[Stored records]

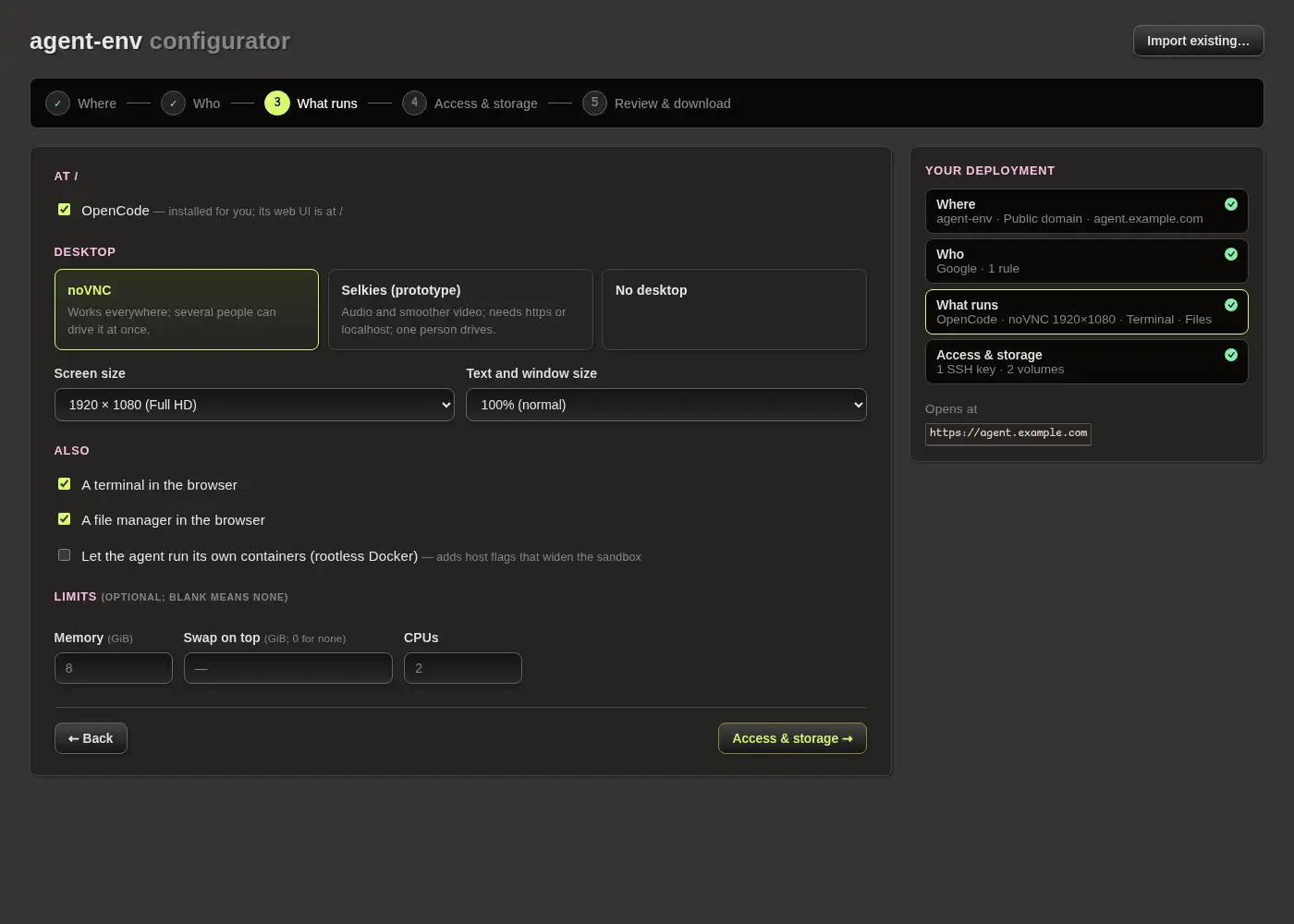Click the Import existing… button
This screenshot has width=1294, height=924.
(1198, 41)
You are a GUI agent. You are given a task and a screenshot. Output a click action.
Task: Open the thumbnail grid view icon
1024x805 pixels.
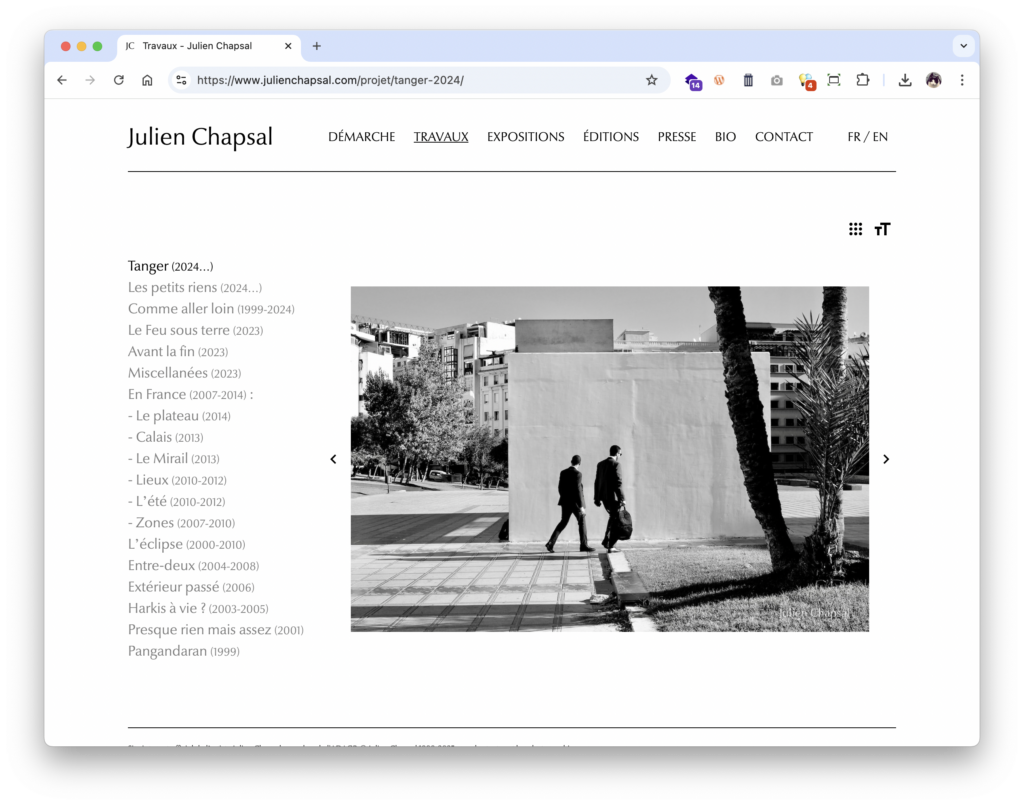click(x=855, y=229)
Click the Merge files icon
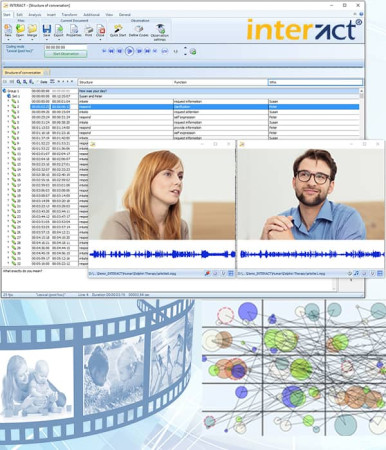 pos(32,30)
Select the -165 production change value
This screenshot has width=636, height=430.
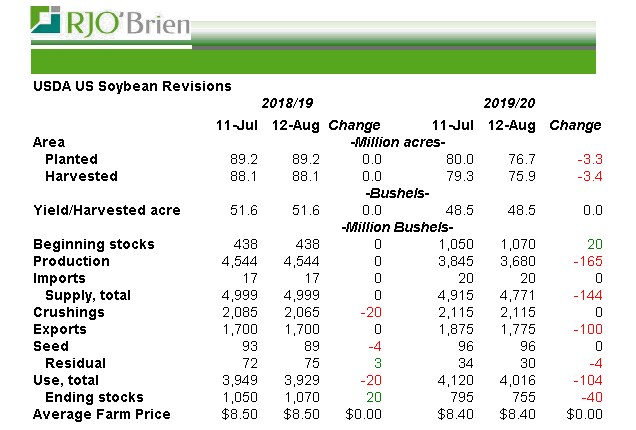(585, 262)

WHAT THE EXERCISE ASKS:
Leave out the pictures, and retype exactly the lines from the one containing "Task: Open the thumbnail grid view icon" through the last line of the data above, no more and no less.

REPLY:
Task: Open the thumbnail grid view icon
1024x805 pixels.
click(x=855, y=229)
Click the Merge files icon
 pos(32,30)
Select the -165 production change value
This screenshot has width=636, height=430.
(585, 262)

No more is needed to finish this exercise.